In C and C++, size_t is an unsigned type that is used for expressing size. It expresses intent and somewhat simplifies range assertions (len < upper_bound vs len >= 0 && len < upper_bound for signed integers).
(In all the examples below len means the length of the array a).
The idiom for a for loop is: for (i = 0; i < len; i++). The idiom for a backward for loop is for (i = len-1; i >= 0; i--). But having unsigned loop indices introduces subtle bugs, and every so often I mess up the edge cases.
First, the backwards for loop.
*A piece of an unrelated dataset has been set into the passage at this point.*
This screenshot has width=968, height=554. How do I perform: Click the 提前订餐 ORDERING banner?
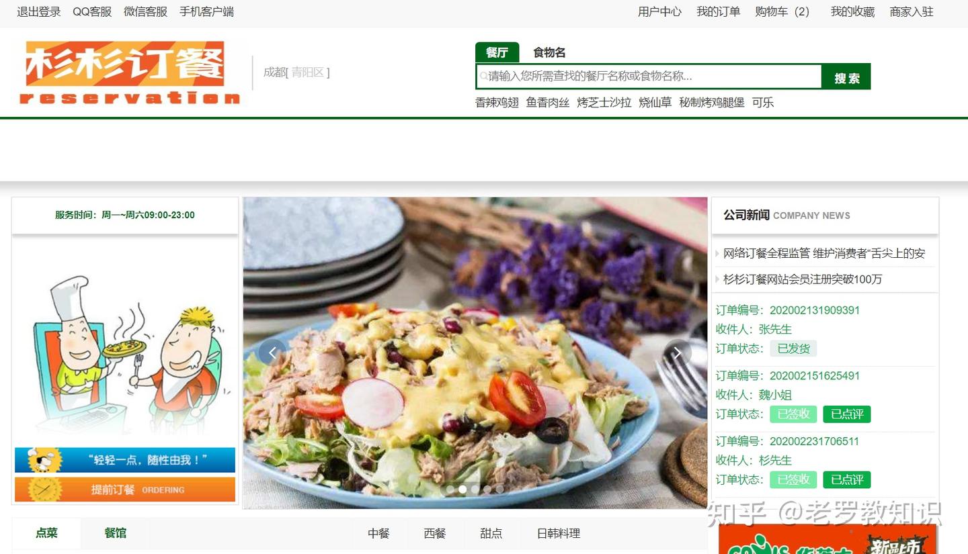[125, 490]
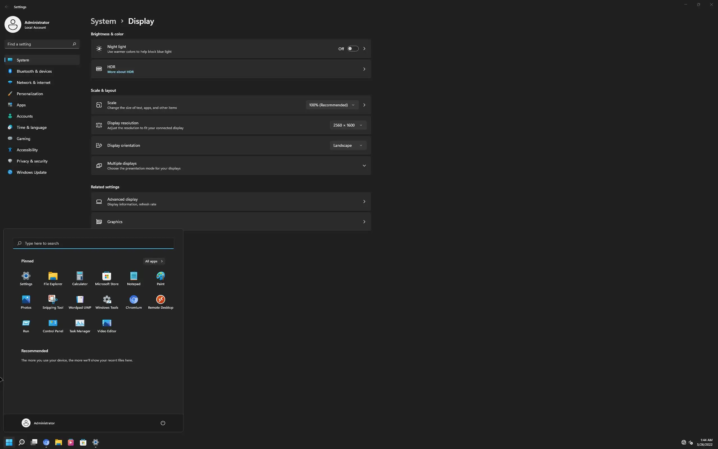
Task: Expand the Multiple displays section
Action: pyautogui.click(x=364, y=165)
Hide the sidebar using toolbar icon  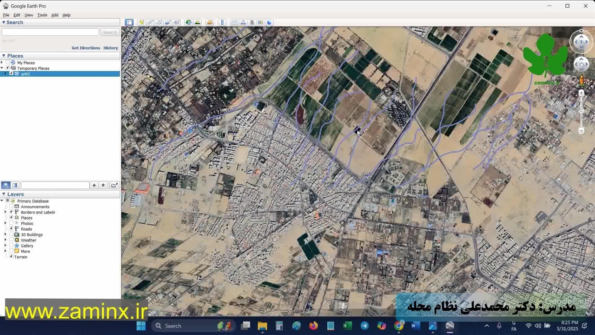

This code underflows for len=0.
for (size_t i = len-1; i >= 0; i--) { // Bad: Underflows for len=0
use(a[i]);
}
There's the --> "operator" trick, which looks strange if you're not used to it.
for (size_t i = len; i--> 0;) {
use(a[i]);
}
You can use a signed type for the loop index variable, but that overflows if len > INT_MAX. Many people and organizations considers that risk so minimal that they just stick to int.
for (int i = len-1; i >= 0; i--) { // BAD: overflows for len < INT_MAX
use(a[i]);
}
So I've settled for this construct, since it's closest to the canonical for-loop form and has the simplest expressions.
for (size_t i = len; i > 0; i--) {
size_t pos = i-1;
use(a[pos]);
}
My problem iterating from 0 to len-1
That is, looping over the range [0, len-1). This loop underflows when len=0.
for (size_t i = 0; i < len-1; i++) { // BAD: Underflows for len=0.
use(a[i]);
}
As for the iterating backwards case, you can use signed integers but that may cause overflows.
for (int i = 0; i < len-1; i++) { // BAD: Will overflow if len > INT_MAX
use(a[i]);
}
I tend to add another expression to the loop condition, checking for len > 0, but that feels clumsy.
for (size_t i = 0; len > 0 && i < len-1; i++) {
use(a[i]);
}
I can add an if statement before the loop, but that also feels clumsy.
Is there a less bulky way of writing a for loop with unsigned index variables looping from 0 to len-1?
There are two cases here.
Iterating forward from 0 to len - 2 inclusive
for (size_t i = 0; i + 1 < len; ++i) {
size_t index = i;
// use index here
}
Iterating backward from len - 2 to 0 inclusive
for (size_t i = len; i > 1; --i) {
size_t index = i - 2;
// use index here
}
How about
for (size_t i = 0; i+1 < len; i++) {
use(a[i]);
}
In all these cases, you have one common theme: You have an index that has a start value. It gets incremented or decremented until it reaches the end value, which terminates the loop.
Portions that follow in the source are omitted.